LL: Perma-free refers to free via price match. Same thing.


----------



## blakebooks (Mar 10, 2012)

Hugh: I'm fortunate enough to know LB, and I can assure you that he absolutely values readers more than most authors I know. He's also a consummate professional and a true master at his craft, as well as being possessed of a remarkable sense of humor. All around great guy.


----------



## Silly Writer (Jul 15, 2013)

blakebooks said:


> LL: Perma-free refers to free via price match. Same thing.


Thanks for clearing that up... sorry my noobie was showing 

etc: typo


----------



## K.R. Harris (Jan 25, 2012)

Thank you, Russell! Great post!


----------



## kwest (Mar 16, 2013)

Agree 110 percent. I had NO momentum and I found no readers when I charged for my first book. Now, I'm finding readers and I've sold a crazy amount of books this month - and people are finding me organically on Facebook and on my mailing list.

I plan on writing a post about it once I reach my next milestone - which should be coming up either today or tomorrow morning. This month has been crazy exciting and it has all been because of permafree and a lucky BookBub promo I got last month.


----------



## Hugh Howey (Feb 11, 2012)

blakebooks said:


> Hugh: I'm fortunate enough to know LB, and I can assure you that he absolutely values readers more than most authors I know.
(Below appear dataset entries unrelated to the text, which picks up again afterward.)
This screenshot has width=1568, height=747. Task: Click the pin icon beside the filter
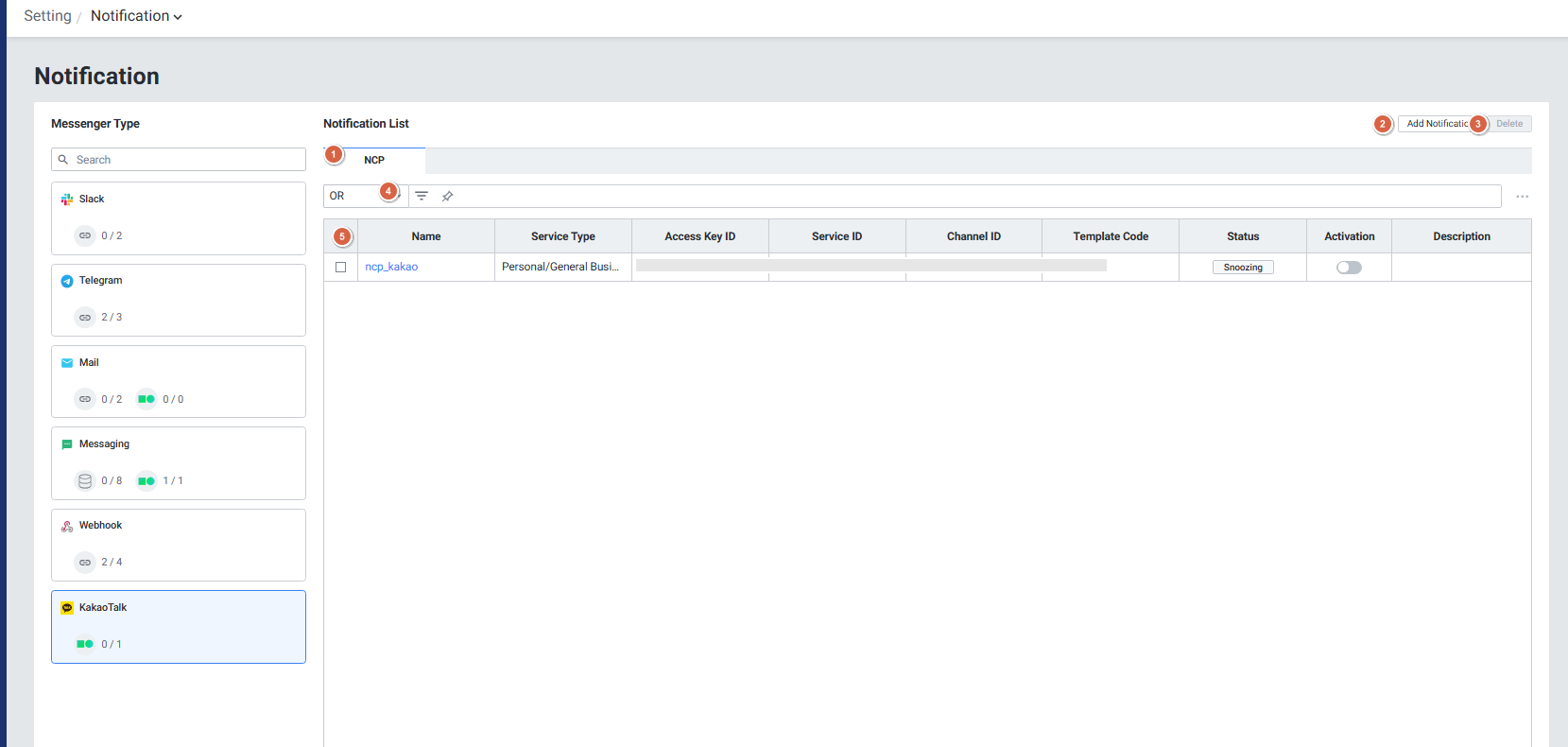click(448, 196)
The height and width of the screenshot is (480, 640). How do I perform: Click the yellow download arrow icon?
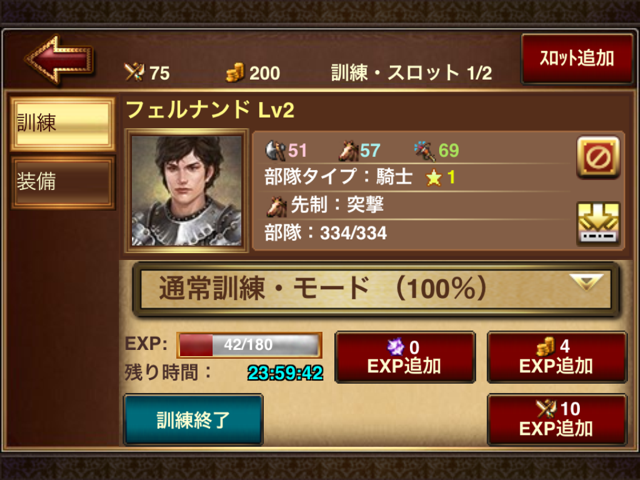coord(598,224)
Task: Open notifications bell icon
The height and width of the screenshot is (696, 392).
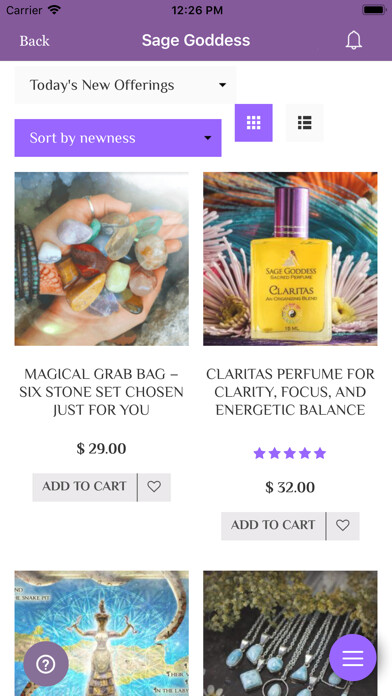Action: click(x=354, y=40)
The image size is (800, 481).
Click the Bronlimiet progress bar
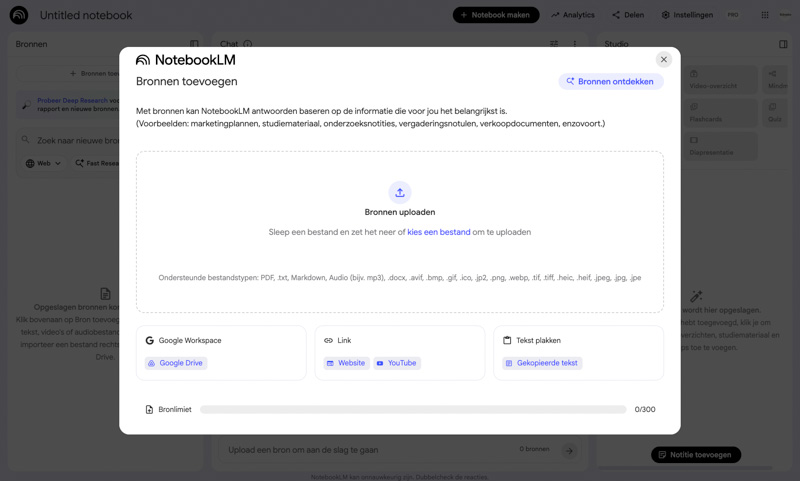412,410
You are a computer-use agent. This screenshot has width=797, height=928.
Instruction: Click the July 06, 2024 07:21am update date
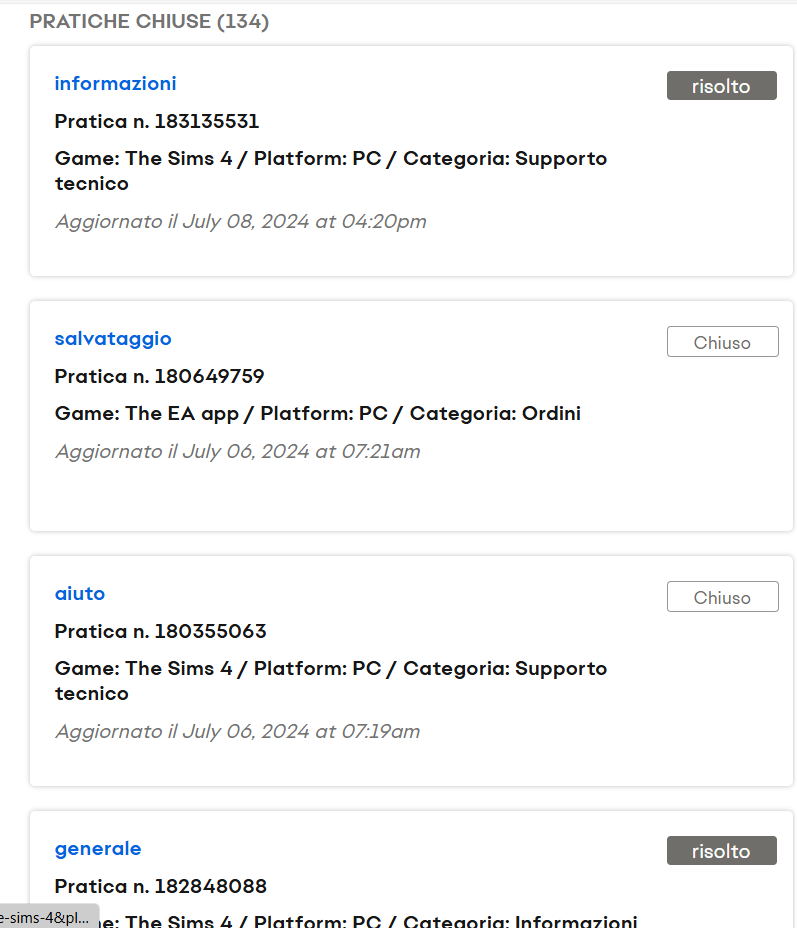tap(237, 452)
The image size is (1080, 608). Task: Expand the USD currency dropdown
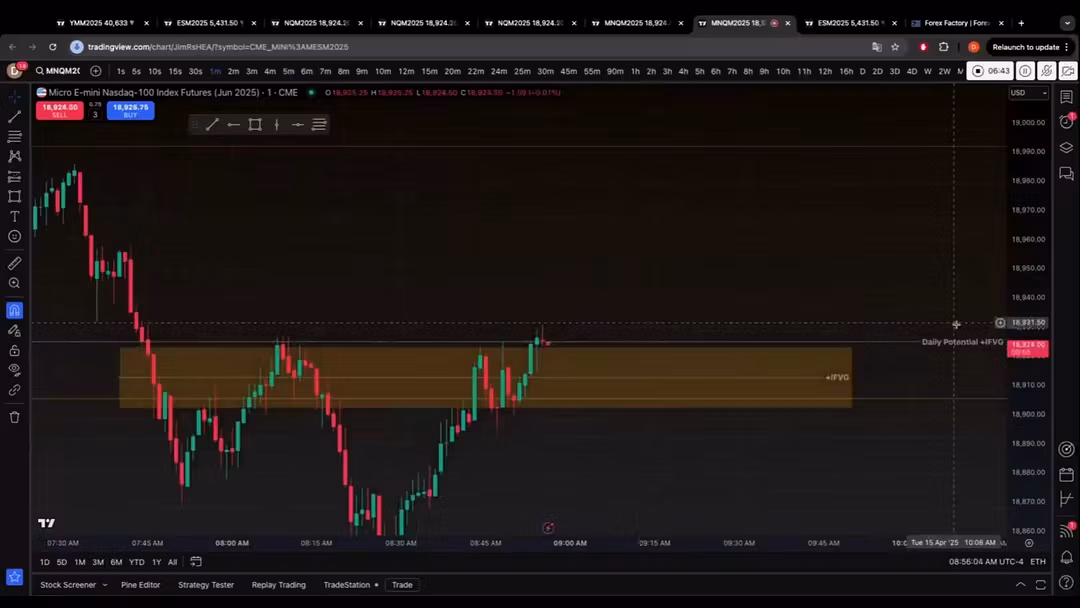coord(1029,93)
He's also a consummate professional and a true master at his craft, as well as being possessed of a remarkable sense of humor. All around great guy.


Can you do me a favor and pass along a message? HIT MAN is one of my top 10 favorite novels of all time. I love his work.


----------



## ToniD (May 3, 2011)

I met Lawrence Block at a writers conference, long time ago. Classy, smart, talented, and shares his insights freely.

I really like this thread. Think of the reader and all else follows.


----------



## Jan Thompson (May 25, 2013)

I'll probably have to reread the "Blakeosophy" but could someone explain to me why it is readers VERSUS sale instead of both? Isn't it a direct proportion, though? More readers means more sales. More sales means more readers. The thing is to balance both? Theoretically?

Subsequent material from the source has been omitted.